Defining and Unpacking Transformative AI (Ross Gruetzemacher et al) (summarized by Flo): The notion of transformative AI (TAI) is used to highlight that even narrow AI systems can have large impacts on society. This paper offers a clearer definition of TAI and distinguishes it from radical transformative AI (RTAI).
“Discontinuities or other anomalous patterns in metrics of human progress, as well as irreversibility are common indicators of transformative change. TAI is then broadly defined as an AI technology, which leads to an irreversible change of some important aspects of society, making it a (multi-dimensional) spectrum along the axes of extremity, generality and fundamentality. ” For example, advanced AI weapon systems might have strong implications for great power conflicts but limited effects on people’s daily lives; extreme change of limited generality, similar to nuclear weapons. There are two levels: while TAI is comparable to general-purpose technologies (GPTs) like the internal combustion engine, RTAI leads to changes that are comparable to the agricultural or industrial revolution. Both revolutions have been driven by GPTs like the domestication of plants and the steam engine. Similarly, we will likely see TAI before RTAI. The scenario where we don’t is termed a radical shift.
Non-radical TAI could still contribute to existential risk in conjunction with other factors. Furthermore, if TAI precedes RTAI, our management of TAI can affect the risks RTAI will pose.
Flo’s opinion: Focusing on the impacts on society instead of specific features of AI systems makes sense and I do believe that the shape of RTAI as well as the risks it poses will depend on the way we handle TAI at various levels. More precise terminology can also help to prevent misunderstandings, for example between people forecasting AI and decision maker.
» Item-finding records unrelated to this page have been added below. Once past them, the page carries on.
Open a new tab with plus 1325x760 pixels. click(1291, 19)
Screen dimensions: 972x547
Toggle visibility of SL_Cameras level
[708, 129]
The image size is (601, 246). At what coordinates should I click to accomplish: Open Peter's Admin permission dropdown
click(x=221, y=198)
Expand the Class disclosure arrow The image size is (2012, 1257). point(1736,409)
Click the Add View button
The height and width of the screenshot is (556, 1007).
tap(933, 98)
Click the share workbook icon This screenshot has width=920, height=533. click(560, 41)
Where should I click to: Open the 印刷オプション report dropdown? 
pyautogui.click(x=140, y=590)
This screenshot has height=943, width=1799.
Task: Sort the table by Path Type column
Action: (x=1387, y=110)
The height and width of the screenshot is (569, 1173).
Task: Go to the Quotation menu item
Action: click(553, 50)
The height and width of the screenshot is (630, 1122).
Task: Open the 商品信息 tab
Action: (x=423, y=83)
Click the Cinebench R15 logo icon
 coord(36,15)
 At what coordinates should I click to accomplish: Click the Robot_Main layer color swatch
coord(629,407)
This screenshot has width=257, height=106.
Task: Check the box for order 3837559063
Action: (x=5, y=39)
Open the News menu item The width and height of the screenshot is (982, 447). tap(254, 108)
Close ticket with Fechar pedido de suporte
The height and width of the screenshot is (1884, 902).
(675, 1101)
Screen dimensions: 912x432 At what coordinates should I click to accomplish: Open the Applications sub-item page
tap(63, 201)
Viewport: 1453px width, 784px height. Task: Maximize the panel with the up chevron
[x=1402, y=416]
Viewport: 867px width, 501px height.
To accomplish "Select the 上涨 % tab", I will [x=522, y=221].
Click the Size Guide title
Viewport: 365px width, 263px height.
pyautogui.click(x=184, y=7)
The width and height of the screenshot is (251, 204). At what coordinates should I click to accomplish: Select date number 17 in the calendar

Six AI Risk/Strategy Ideas (Wei Dai) (summarized by Rohin): This post briefly presents three ways that power can become centralized in a world with Comprehensive AI Services (AN #40), argues that under risk aversion “logical” risks can be more concerning than physical risks because they are more correlated, proposes combining human imitations and oracles to remove the human in the loop and become competitive, and suggests doing research to generate evidence of difficulty of a particular strand of research.